- From: Cynthia Shelly <cyns@microsoft.com>
- Date: Tue, 19 Jan 2016 18:46:47 +0000
- To: "public-aria@w3.org" <public-aria@w3.org>
- Message-ID: <SN1PR0301MB1535A553EA4350C620A5E062C6C10@SN1PR0301MB1535.namprd03.prod.outlook.>
I'm not officially a member yet, so can't edit the action directly. Here's a draft for Action 1585. Accessibility APIs allow developers to express the function of controls and text to assistive technologies. Typically, accessibility APIs include a tree of user interface elements (controls and text) and information about each control: * descriptive Properties (role, name, position, etc.) * transient States (pressed, focusable, etc.) * Events (text changed, button was clicked, checkbox was toggled), and * Actions the user might take (click, check/toggle, drag, etc.) * Relationships (parent/child in the tree, controls, flowsto, etc.) UI Automation also supports the concept of patterns.
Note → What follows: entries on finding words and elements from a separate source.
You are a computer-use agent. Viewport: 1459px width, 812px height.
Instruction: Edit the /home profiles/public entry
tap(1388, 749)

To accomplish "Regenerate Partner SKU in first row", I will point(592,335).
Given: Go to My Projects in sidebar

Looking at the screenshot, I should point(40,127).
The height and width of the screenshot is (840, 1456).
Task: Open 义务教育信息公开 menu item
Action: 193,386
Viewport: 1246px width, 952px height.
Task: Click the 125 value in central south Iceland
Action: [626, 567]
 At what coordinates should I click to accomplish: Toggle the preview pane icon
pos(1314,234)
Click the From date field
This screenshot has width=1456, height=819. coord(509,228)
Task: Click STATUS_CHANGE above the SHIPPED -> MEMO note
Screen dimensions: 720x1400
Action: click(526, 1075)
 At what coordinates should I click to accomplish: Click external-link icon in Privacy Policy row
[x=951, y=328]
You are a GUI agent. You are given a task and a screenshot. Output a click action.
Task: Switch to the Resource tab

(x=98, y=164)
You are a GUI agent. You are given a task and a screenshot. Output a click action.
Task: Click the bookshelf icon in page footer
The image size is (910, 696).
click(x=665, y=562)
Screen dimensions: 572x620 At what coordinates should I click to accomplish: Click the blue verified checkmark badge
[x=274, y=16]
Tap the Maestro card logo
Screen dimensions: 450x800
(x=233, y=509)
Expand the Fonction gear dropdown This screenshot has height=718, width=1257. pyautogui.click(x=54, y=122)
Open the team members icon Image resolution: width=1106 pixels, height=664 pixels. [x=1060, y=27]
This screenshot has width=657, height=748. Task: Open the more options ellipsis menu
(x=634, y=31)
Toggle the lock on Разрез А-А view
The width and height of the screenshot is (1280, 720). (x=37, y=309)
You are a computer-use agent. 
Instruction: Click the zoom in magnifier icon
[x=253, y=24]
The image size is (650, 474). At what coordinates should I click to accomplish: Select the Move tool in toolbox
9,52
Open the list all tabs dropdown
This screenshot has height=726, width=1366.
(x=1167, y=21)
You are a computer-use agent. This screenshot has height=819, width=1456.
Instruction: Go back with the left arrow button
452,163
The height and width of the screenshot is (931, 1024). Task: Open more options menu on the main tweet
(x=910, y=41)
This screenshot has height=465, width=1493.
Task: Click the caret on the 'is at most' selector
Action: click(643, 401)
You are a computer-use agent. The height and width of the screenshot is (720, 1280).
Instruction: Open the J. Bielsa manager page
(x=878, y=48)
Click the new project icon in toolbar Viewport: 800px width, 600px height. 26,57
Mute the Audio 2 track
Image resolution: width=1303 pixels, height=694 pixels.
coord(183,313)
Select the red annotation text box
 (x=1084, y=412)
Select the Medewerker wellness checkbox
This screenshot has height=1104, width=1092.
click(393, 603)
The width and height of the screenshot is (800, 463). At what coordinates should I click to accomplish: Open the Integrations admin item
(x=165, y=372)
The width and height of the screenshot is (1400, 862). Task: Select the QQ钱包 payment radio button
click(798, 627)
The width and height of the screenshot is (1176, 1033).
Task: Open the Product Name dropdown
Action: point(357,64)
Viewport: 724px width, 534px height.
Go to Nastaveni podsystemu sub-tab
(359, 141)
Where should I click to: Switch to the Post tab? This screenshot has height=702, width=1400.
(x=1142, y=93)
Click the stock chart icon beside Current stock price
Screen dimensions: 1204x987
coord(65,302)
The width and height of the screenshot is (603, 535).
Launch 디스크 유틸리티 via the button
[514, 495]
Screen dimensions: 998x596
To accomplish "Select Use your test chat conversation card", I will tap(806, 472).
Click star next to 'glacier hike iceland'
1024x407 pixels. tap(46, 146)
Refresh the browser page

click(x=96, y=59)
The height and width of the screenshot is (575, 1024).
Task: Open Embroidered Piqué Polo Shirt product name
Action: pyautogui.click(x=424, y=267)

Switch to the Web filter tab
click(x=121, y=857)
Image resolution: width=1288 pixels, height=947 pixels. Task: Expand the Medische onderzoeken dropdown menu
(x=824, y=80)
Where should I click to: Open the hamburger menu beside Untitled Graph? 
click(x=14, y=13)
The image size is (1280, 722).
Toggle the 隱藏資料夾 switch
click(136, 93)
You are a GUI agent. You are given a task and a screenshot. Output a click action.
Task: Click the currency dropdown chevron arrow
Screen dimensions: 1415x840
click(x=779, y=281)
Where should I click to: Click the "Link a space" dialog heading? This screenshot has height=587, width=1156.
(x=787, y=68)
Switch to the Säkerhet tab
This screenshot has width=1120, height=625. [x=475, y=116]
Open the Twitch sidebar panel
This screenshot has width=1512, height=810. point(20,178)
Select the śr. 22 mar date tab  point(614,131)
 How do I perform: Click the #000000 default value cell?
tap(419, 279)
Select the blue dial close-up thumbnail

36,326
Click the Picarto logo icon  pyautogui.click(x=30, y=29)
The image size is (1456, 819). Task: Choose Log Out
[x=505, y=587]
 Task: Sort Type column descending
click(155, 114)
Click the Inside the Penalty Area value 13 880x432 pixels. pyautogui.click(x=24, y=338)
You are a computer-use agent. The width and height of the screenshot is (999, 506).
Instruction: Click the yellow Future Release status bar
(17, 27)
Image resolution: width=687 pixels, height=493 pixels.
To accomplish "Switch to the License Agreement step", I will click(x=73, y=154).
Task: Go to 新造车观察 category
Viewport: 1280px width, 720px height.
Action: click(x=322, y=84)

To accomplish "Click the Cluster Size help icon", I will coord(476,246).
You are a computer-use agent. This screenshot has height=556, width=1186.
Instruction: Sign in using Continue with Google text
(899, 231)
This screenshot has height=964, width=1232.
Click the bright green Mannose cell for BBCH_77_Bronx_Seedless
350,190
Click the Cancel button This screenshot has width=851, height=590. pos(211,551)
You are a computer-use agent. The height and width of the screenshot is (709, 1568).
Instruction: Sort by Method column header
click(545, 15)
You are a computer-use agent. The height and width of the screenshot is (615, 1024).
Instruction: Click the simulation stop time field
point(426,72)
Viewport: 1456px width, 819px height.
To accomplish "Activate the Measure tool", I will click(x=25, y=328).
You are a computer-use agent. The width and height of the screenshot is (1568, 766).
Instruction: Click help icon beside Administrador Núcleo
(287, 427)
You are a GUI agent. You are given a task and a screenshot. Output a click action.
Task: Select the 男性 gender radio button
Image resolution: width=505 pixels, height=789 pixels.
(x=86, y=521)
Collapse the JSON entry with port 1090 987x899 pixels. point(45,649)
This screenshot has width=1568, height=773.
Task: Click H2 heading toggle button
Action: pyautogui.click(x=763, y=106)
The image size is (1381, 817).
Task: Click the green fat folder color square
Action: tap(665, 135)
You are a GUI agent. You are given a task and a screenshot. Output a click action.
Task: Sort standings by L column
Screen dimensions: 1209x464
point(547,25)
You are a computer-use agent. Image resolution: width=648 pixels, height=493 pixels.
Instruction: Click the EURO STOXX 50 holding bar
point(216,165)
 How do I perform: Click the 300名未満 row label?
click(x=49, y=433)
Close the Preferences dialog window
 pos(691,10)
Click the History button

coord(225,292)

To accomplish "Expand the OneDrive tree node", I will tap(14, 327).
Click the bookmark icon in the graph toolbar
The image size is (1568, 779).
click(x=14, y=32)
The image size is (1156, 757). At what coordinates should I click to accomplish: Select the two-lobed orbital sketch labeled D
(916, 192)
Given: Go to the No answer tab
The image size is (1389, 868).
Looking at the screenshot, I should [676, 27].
Patterns allow you to describe a kind of behavior, and group them together to express new controls. For example, Toggle and Invoke patterns can be combined to express a tri-state button. Each of these patterns includes the states, properties, methods and events that describe the behavior. UIA uses Control Type rather than role. Control Types are defined in terms of their required and optional patterns. So, a button must support Invoke, and can optionally support Toggle. ARIA 1.x does not directly support patterns, but many of the UIA mappings in the AAM documents combine patterns to express web interaction concepts that are not native Control Types in UIA.